• **EXERCISE BRIEF**:
From the entries below, print exactly the span beginning with the line holding "Instruction: Toggle the Show Map checkbox" and ending with the line holding "Click the red heart reaction icon", endpoints included, and skip any pictures.

MATERIAL TO PROCESS START

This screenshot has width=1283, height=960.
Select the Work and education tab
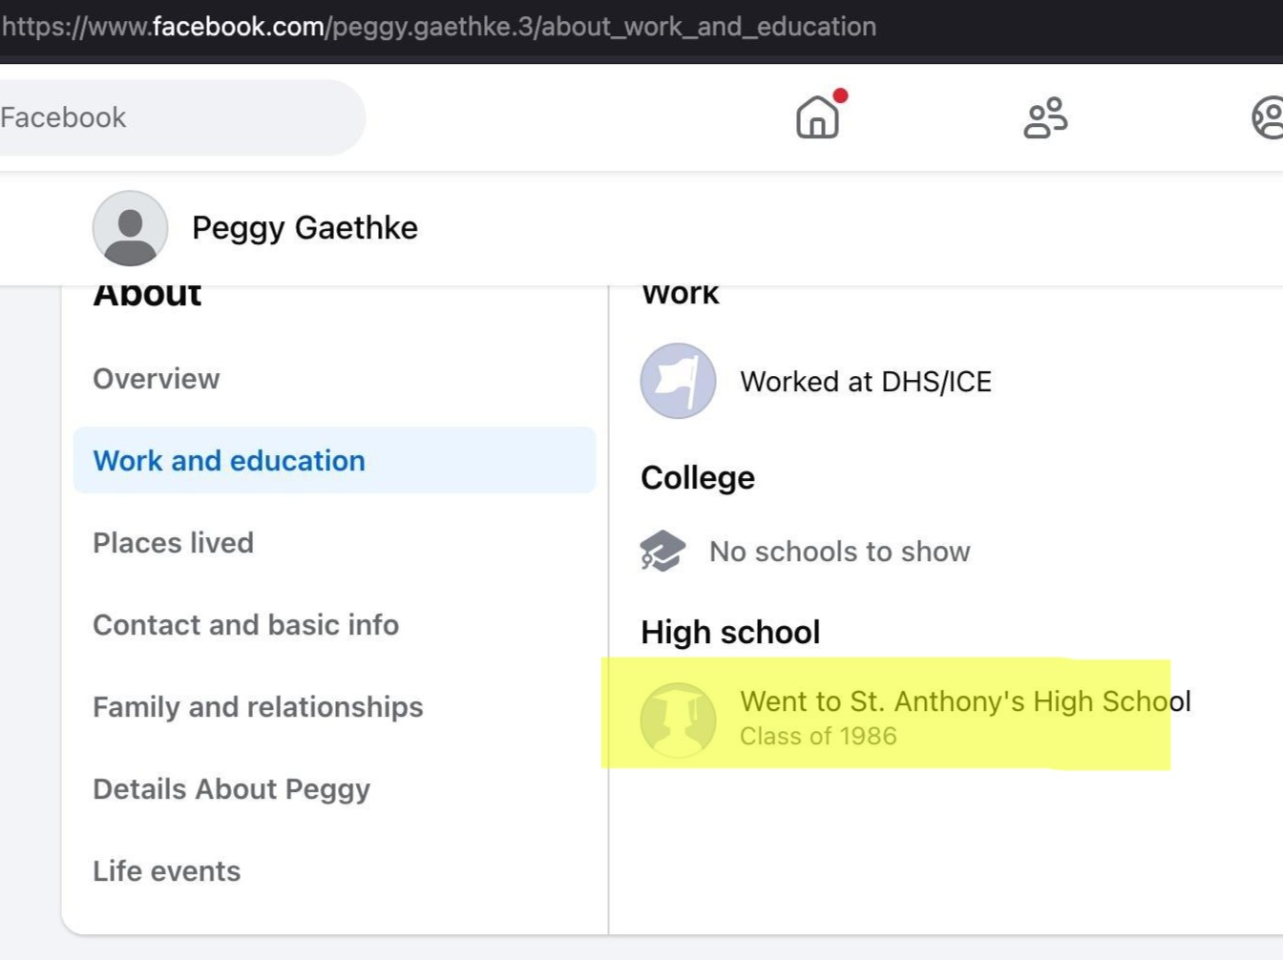pyautogui.click(x=229, y=461)
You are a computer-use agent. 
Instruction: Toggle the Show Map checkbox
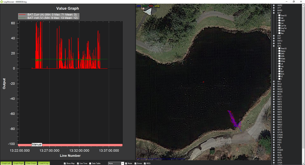pyautogui.click(x=65, y=163)
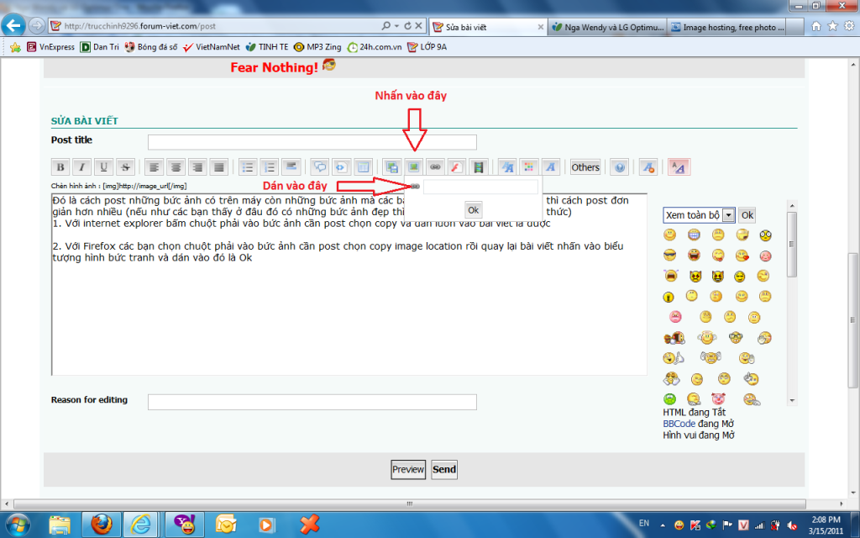
Task: Apply strikethrough text formatting
Action: (125, 167)
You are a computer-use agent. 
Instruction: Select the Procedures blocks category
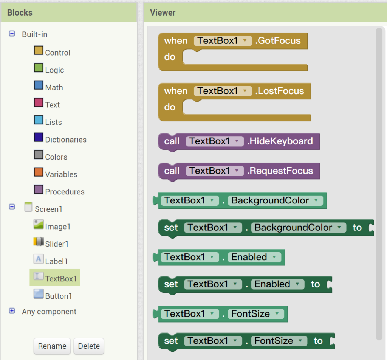[x=64, y=192]
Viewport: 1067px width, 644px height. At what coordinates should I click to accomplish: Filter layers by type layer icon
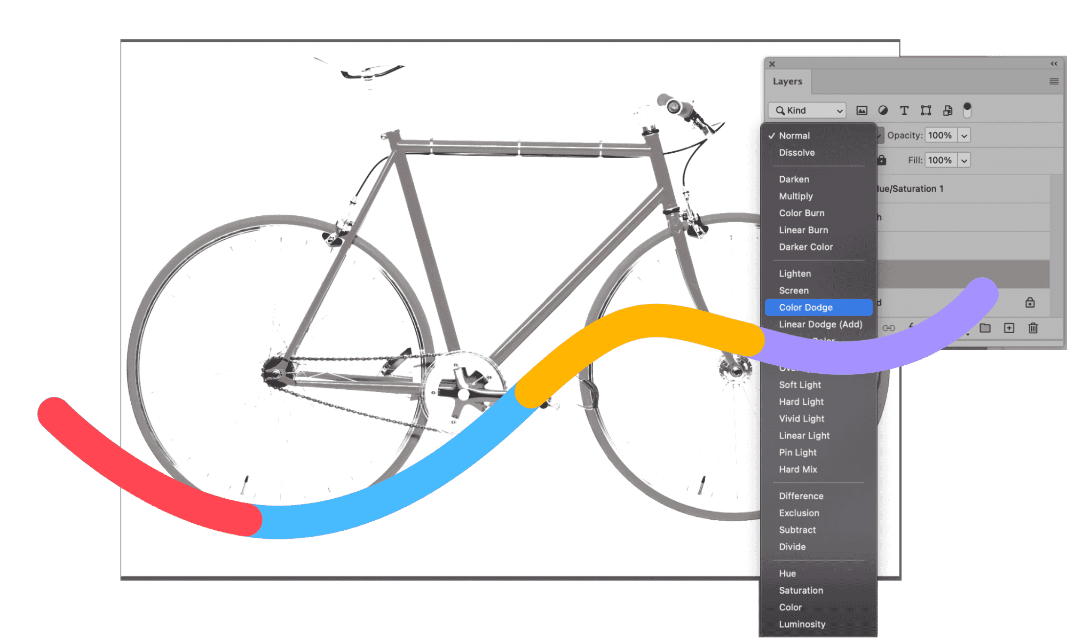click(904, 111)
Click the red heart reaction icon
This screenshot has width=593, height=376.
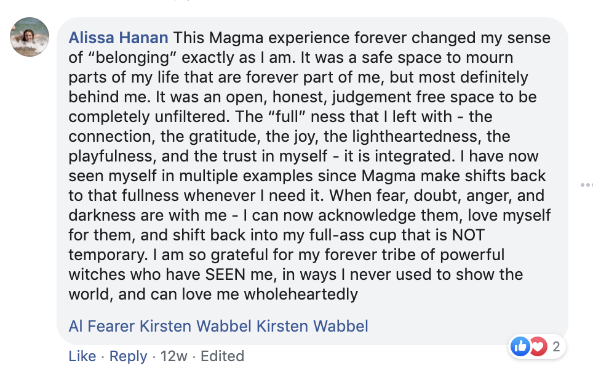(537, 347)
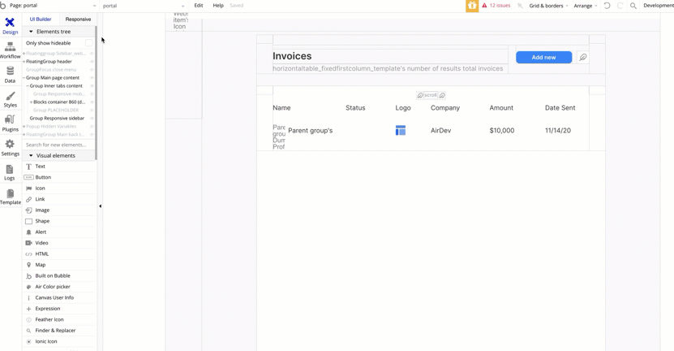Open the Settings gear section
This screenshot has width=674, height=351.
[10, 147]
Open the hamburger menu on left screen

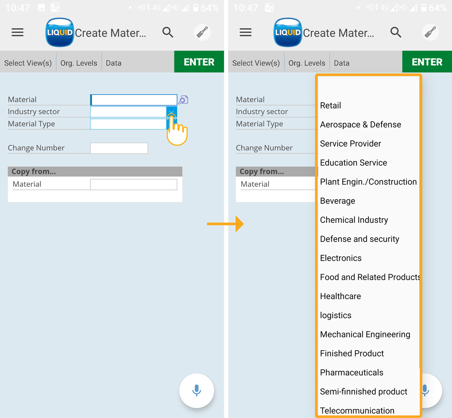(17, 33)
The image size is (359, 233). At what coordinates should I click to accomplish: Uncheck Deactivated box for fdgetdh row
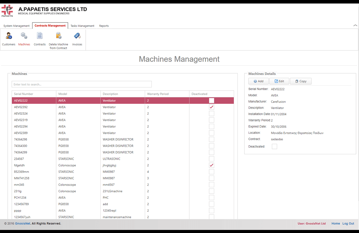pyautogui.click(x=212, y=165)
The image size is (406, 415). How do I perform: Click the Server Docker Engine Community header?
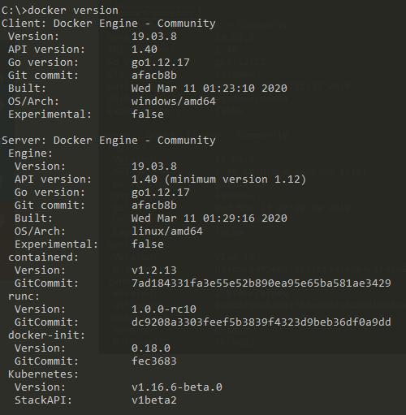tap(109, 140)
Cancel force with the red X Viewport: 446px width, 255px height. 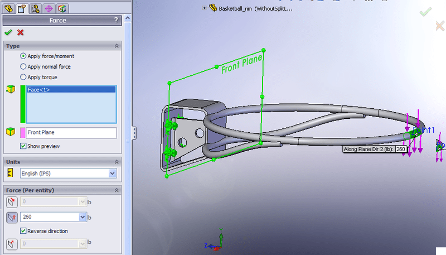(x=21, y=33)
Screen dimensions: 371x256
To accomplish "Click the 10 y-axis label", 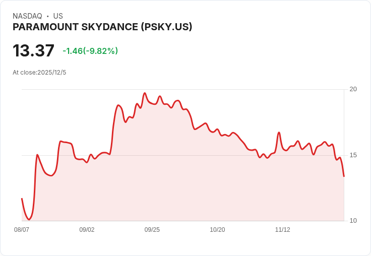I will pos(353,221).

MATERIAL TO PROCESS END

• **RESULT**:
Instruction: Toggle the Show Map checkbox
pyautogui.click(x=65, y=163)
Task: Apply strikethrough text formatting
Action: (125, 167)
You are a computer-use agent. 
Instruction: Select the Procedures blocks category
[x=64, y=192]
Viewport: 1067px width, 644px height. At what coordinates should I click to accomplish: Filter layers by type layer icon
click(904, 111)
Click the red heart reaction icon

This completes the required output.